=== SHORT EXERCISE ===
Return all of the lines below verbatim, from the first to the last, with no changes.

=== SUPPLIED MATERIAL ===
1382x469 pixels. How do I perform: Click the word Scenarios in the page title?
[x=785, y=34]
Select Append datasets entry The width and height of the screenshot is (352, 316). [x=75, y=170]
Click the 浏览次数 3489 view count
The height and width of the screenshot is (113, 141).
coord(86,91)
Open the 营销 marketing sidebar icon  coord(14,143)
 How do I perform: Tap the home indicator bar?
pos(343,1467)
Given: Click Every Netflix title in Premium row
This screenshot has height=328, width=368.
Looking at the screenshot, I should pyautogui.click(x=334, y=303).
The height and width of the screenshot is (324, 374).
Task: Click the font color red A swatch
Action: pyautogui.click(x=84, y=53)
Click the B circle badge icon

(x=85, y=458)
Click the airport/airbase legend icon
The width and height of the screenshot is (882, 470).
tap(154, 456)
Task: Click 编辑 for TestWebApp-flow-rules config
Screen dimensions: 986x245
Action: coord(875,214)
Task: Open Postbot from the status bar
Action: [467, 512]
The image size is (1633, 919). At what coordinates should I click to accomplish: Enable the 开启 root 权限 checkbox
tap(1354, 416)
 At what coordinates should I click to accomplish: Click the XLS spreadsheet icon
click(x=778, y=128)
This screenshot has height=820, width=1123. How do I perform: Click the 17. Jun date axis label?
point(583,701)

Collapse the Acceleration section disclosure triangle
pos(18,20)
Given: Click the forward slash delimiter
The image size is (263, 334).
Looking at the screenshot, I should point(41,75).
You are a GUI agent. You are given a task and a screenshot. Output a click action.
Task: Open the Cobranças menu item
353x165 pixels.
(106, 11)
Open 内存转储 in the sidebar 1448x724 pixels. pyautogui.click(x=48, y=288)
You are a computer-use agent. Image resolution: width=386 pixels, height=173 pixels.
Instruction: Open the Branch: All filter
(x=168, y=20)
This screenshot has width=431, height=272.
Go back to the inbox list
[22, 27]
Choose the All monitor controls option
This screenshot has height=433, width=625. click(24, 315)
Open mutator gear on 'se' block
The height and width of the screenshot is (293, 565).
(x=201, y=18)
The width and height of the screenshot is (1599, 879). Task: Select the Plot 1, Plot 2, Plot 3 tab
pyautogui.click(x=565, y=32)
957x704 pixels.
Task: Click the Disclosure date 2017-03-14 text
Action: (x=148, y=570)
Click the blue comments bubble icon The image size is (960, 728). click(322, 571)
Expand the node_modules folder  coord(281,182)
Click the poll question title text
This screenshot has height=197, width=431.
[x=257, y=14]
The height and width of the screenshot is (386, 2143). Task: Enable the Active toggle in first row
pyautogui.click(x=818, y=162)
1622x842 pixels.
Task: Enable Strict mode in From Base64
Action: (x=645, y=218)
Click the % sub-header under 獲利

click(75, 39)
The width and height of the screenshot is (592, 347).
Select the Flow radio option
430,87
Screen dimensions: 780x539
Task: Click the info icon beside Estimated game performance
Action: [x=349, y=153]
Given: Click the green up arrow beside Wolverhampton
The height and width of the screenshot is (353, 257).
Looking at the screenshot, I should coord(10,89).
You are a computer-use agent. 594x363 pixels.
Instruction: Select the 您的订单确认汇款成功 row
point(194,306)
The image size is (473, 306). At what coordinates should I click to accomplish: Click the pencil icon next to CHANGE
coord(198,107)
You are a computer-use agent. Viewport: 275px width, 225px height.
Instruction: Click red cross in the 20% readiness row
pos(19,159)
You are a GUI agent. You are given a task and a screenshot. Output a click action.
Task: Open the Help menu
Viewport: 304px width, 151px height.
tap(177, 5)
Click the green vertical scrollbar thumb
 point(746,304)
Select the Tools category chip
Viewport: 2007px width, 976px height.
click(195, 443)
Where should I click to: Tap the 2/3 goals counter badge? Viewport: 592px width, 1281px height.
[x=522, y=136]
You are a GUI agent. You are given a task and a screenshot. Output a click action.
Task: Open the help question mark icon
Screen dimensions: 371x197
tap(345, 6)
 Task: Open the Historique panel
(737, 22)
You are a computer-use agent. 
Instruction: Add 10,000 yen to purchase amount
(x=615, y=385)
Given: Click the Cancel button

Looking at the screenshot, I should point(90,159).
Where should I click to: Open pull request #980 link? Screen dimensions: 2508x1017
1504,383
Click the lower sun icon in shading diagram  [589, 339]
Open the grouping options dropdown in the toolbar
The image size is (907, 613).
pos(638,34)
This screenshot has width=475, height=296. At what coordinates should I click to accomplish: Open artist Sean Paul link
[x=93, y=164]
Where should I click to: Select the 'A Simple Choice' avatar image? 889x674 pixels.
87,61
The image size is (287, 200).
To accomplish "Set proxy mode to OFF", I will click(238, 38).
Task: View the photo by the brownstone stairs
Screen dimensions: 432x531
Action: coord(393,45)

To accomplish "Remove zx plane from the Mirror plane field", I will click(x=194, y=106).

=== EXERCISE RESULT ===
1382x469 pixels. How do I perform: Click the word Scenarios in the page title?
[x=785, y=34]
Select Append datasets entry The width and height of the screenshot is (352, 316). [x=75, y=170]
Click the 浏览次数 3489 view count
The height and width of the screenshot is (113, 141).
coord(86,91)
Open the 营销 marketing sidebar icon  coord(14,143)
 How do I perform: Tap the home indicator bar?
pos(343,1467)
Given: Click Every Netflix title in Premium row
This screenshot has height=328, width=368.
Looking at the screenshot, I should pyautogui.click(x=334, y=303).
The height and width of the screenshot is (324, 374).
Task: Click the font color red A swatch
Action: pyautogui.click(x=84, y=53)
Click the B circle badge icon

(x=85, y=458)
Click the airport/airbase legend icon
The width and height of the screenshot is (882, 470).
tap(154, 456)
Task: Click 编辑 for TestWebApp-flow-rules config
Screen dimensions: 986x245
Action: coord(875,214)
Task: Open Postbot from the status bar
Action: [467, 512]
The image size is (1633, 919). At what coordinates should I click to accomplish: Enable the 开启 root 权限 checkbox
tap(1354, 416)
 At what coordinates should I click to accomplish: Click the XLS spreadsheet icon
click(x=778, y=128)
This screenshot has height=820, width=1123. How do I perform: Click the 17. Jun date axis label?
point(583,701)

Collapse the Acceleration section disclosure triangle
pos(18,20)
Given: Click the forward slash delimiter
The image size is (263, 334).
Looking at the screenshot, I should point(41,75).
You are a GUI agent. You are given a task and a screenshot. Output a click action.
Task: Open the Cobranças menu item
353x165 pixels.
(106, 11)
Open 内存转储 in the sidebar 1448x724 pixels. pyautogui.click(x=48, y=288)
You are a computer-use agent. Image resolution: width=386 pixels, height=173 pixels.
Instruction: Open the Branch: All filter
(x=168, y=20)
This screenshot has width=431, height=272.
Go back to the inbox list
[22, 27]
Choose the All monitor controls option
This screenshot has height=433, width=625. click(24, 315)
Open mutator gear on 'se' block
The height and width of the screenshot is (293, 565).
(x=201, y=18)
The width and height of the screenshot is (1599, 879). Task: Select the Plot 1, Plot 2, Plot 3 tab
pyautogui.click(x=565, y=32)
957x704 pixels.
Task: Click the Disclosure date 2017-03-14 text
Action: (x=148, y=570)
Click the blue comments bubble icon The image size is (960, 728). click(322, 571)
Expand the node_modules folder  coord(281,182)
Click the poll question title text
This screenshot has height=197, width=431.
[x=257, y=14]
The height and width of the screenshot is (386, 2143). Task: Enable the Active toggle in first row
pyautogui.click(x=818, y=162)
1622x842 pixels.
Task: Enable Strict mode in From Base64
Action: (x=645, y=218)
Click the % sub-header under 獲利

click(75, 39)
The width and height of the screenshot is (592, 347).
Select the Flow radio option
430,87
Screen dimensions: 780x539
Task: Click the info icon beside Estimated game performance
Action: [x=349, y=153]
Given: Click the green up arrow beside Wolverhampton
The height and width of the screenshot is (353, 257).
Looking at the screenshot, I should coord(10,89).
You are a computer-use agent. 594x363 pixels.
Instruction: Select the 您的订单确认汇款成功 row
point(194,306)
The image size is (473, 306). At what coordinates should I click to accomplish: Click the pencil icon next to CHANGE
coord(198,107)
You are a computer-use agent. Viewport: 275px width, 225px height.
Instruction: Click red cross in the 20% readiness row
pos(19,159)
You are a GUI agent. You are given a task and a screenshot. Output a click action.
Task: Open the Help menu
Viewport: 304px width, 151px height.
tap(177, 5)
Click the green vertical scrollbar thumb
 point(746,304)
Select the Tools category chip
Viewport: 2007px width, 976px height.
click(195, 443)
Where should I click to: Tap the 2/3 goals counter badge? Viewport: 592px width, 1281px height.
[x=522, y=136]
You are a GUI agent. You are given a task and a screenshot. Output a click action.
Task: Open the help question mark icon
Screen dimensions: 371x197
tap(345, 6)
 Task: Open the Historique panel
(737, 22)
You are a computer-use agent. 
Instruction: Add 10,000 yen to purchase amount
(x=615, y=385)
Given: Click the Cancel button

Looking at the screenshot, I should point(90,159).
Where should I click to: Open pull request #980 link? Screen dimensions: 2508x1017
1504,383
Click the lower sun icon in shading diagram  [589, 339]
Open the grouping options dropdown in the toolbar
The image size is (907, 613).
pos(638,34)
This screenshot has width=475, height=296. At what coordinates should I click to accomplish: Open artist Sean Paul link
[x=93, y=164]
Where should I click to: Select the 'A Simple Choice' avatar image? 889x674 pixels.
87,61
The image size is (287, 200).
To accomplish "Set proxy mode to OFF", I will click(238, 38).
Task: View the photo by the brownstone stairs
Screen dimensions: 432x531
Action: coord(393,45)

To accomplish "Remove zx plane from the Mirror plane field", I will click(x=194, y=106).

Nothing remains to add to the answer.